The Institute of Transportation Engineers (ITE) has released the Curbside Management Practitioner’s Guide, which provides guidance on best practices for curb space allocation policy and implementation, based primarily upon the outcomes of tested strategies.
With the increasing concern for balancing the needs for all roadway users, and the growth of transportation network companies (TNCs) such as Uber and Lyft, as well as online shopping and associated deliveries, demand for curbside pickups, drop-offs and dwell times is growing dramatically.
The ITE’s Curbside Management Guide seeks to inventory, optimize, allocate and manage curbspaces to maximize mobility and access for the wide variety of curb demands. The guide presents a framework and toolbox for analyzing and optimizing curb space during this period of change with the aim of prioritizing and maximizing community values and safety.
The ITE defines curb space as being where ‘movement meets access’. However, this valuable and flexible public space is not always optimized for its highest and best use. Curb space can be used not only as car parking and loading, but also as the front stoop, sidewalk café, transit hub, freight delivery zone, taxi stand, rain garden, or trash collection area. It serves many purposes throughout the day and makes possible the exchanges and interactions that occur on great streets.
As transportation network companies have become an increasingly important mobility option and bike share and electric scooters have begun to compete for curb space and sidewalk real estate, the demands on jurisdictions for access to this space has increased dramatically.
The guide’s goal is to provide practitioners with the tools and reference material needed to make decisions pertaining to the allocation of curb space. This includes planning and implementation considerations for curbside management or sharing, policy development, prioritization, available tools and treatments, and evaluation metrics. The tools applied must match the policy goals; the policy decision about which curb uses to prioritize is almost always more important than the tool or technology used to implement it.

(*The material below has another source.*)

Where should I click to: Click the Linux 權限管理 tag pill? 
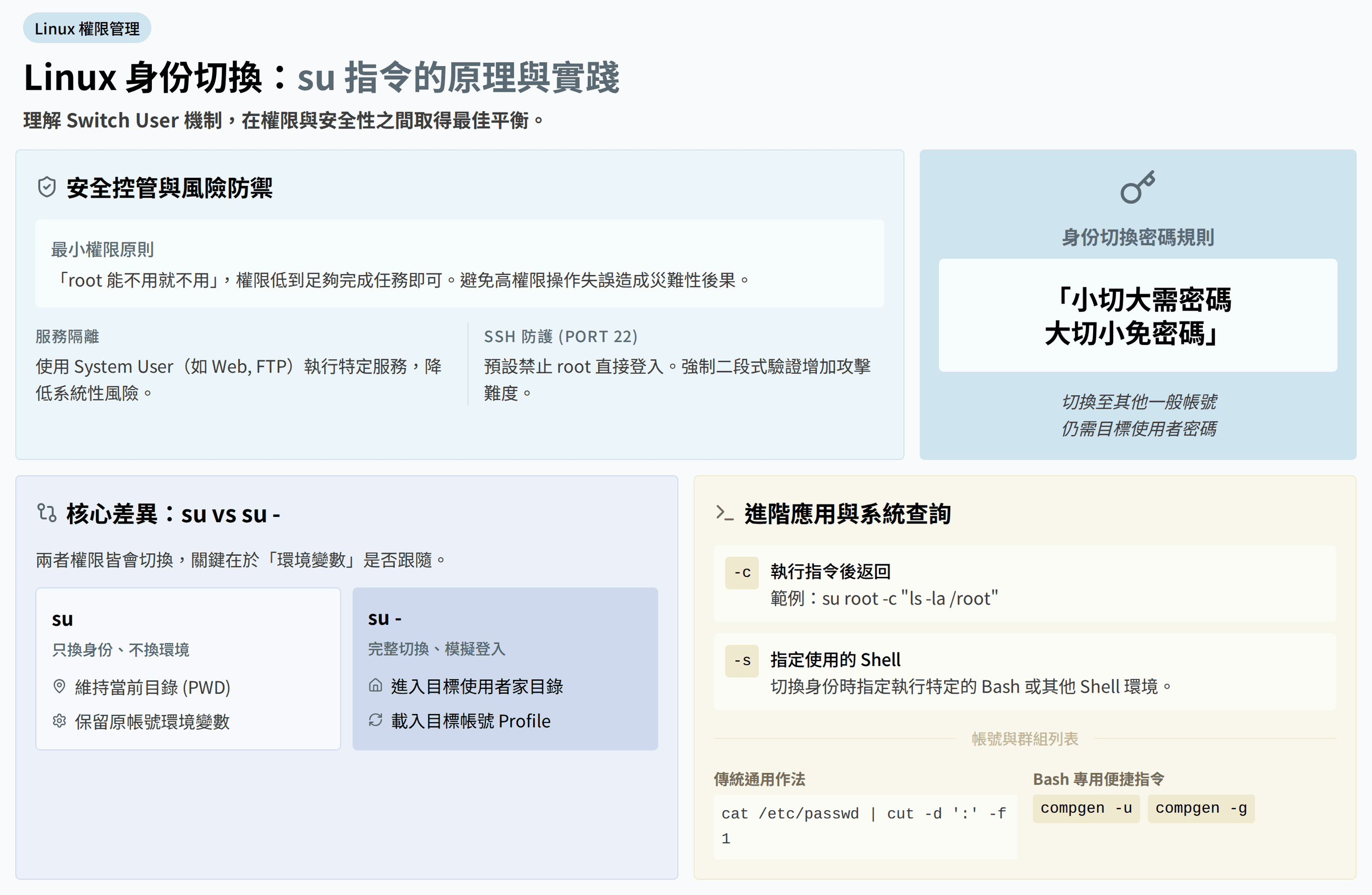tap(87, 28)
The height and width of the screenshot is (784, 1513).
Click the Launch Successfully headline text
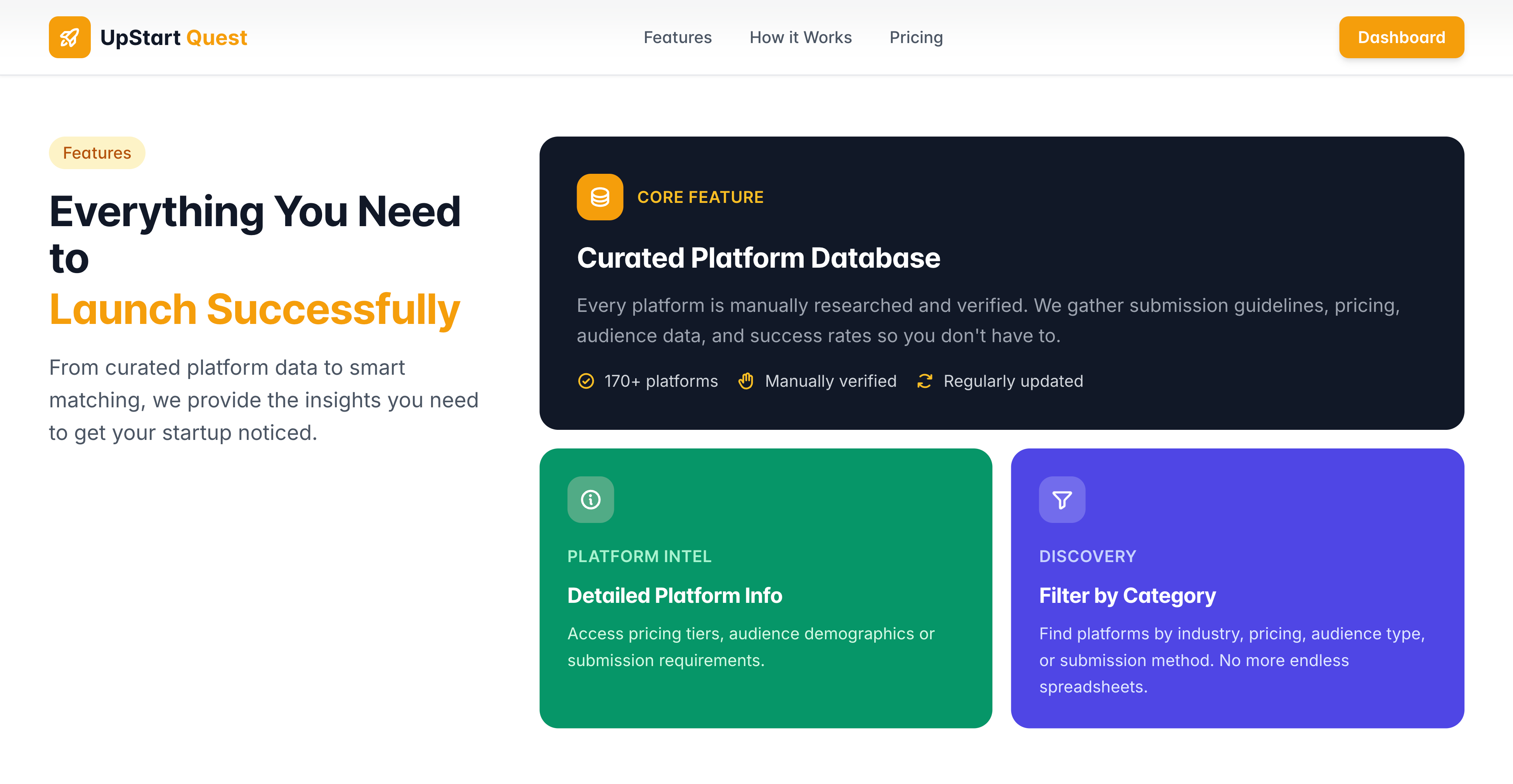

The Practitioner’s Guide addresses key gaps in existing curbside guidance, including:
How to measure curbside performance;
How to identify and resolve trade-off considerations;
How to explain the value of curb uses to stakeholders.
The guide was assembled based on an initial white paper by the National Association of City Transportation Officials (NACTO), case study surveys of NACTO and ITE members, as well as presentations and workshops at key conferences in 2017-2018. Alongside the Guide, the ITE has also released three case studies outlining curbside management best practices in: Washington DC; San Francisco, California; and Toronto, Ontario, Canada.
“This Guide is really a collaborative crowdsourced effort undertaken by the ITE Complete Streets Council over the past two years,” said Jeff Paniati, the ITE’s executive director and CEO.
“As Mobility as a Service (MaaS) plays an increasingly important role in our urban transportation environment, the competition for curb space is increasing. Creating a framework for how to best to use this public space is in everyone’s best interest.”